Google File System

Google File System (GFS or GoogleFS) is a proprietary distributed file system developed by Google to provide efficient, reliable access to data using large clusters of commodity hardware. A new version of Google File System code named Colossus was released in 2010.[1][2]

Google File System
Operating systemLinux kernel
TypeDistributed file system


Google File System is designed for system-to-system interaction, and not for user-to-system interaction. The chunk servers replicate the data automatically.

GFS is enhanced for Google's core data storage and usage needs (primarily the search engine), which can generate enormous amounts of data that must be retained; Google File System grew out of an earlier Google effort, "BigFiles", developed by Larry Page and Sergey Brin in the early days of Google, while it was still located in Stanford. Files are divided into fixed-size chunks of 64 megabytes, similar to clusters or sectors in regular file systems, which are only extremely rarely overwritten, or shrunk; files are usually appended to or read. It is also designed and optimized to run on Google's computing clusters, dense nodes which consist of cheap "commodity" computers, which means precautions must be taken against the high failure rate of individual nodes and the subsequent data loss. Other design decisions select for high data throughputs, even when it comes at the cost of latency.

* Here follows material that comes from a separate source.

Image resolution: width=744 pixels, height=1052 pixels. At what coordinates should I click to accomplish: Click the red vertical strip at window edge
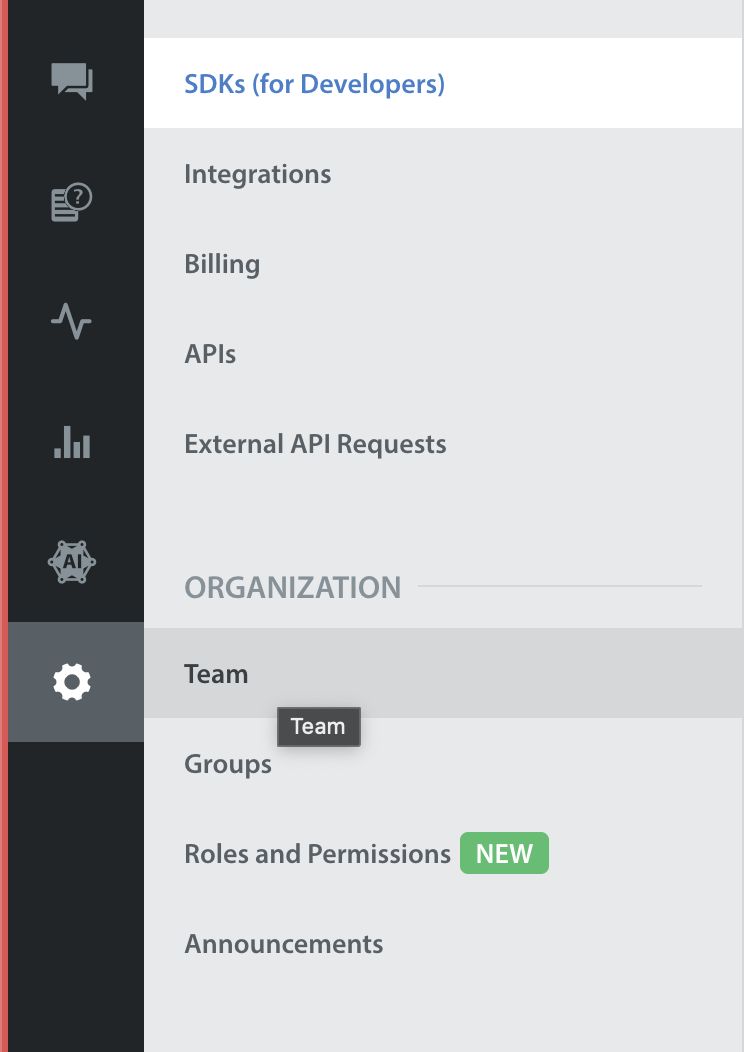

A GFS cluster consists of multiple nodes. These nodes are divided into two types: one Master node and a large number of Chunkservers. Each file is divided into fixed-size chunks. Chunk servers store these chunks. Each chunk is assigned a unique 64-bit label by the master node at the time of creation, and logical mappings of files to constituent chunks are maintained. Each chunk is replicated several times throughout the network. At default, it is replicated three times, but this is configurable [3]. Files which are in high demand may have a higher replication factor, while files for which the application client uses strict storage optimizations may be replicated less than three times - in order to cope with quick garbage cleaning policies [3].

The Master server does not usually store the actual chunks, but rather all the metadata associated with the chunks, such as the tables mapping the 64-bit labels to chunk locations and the files they make up, the locations of the copies of the chunks, what processes are reading or writing to a particular chunk, or taking a "snapshot" of the chunk pursuant to replicate it (usually at the instigation of the Master server, when, due to node failures, the number of copies of a chunk has fallen beneath the set number). All this metadata is kept current by the Master server periodically receiving updates from each chunk server ("Heart-beat messages").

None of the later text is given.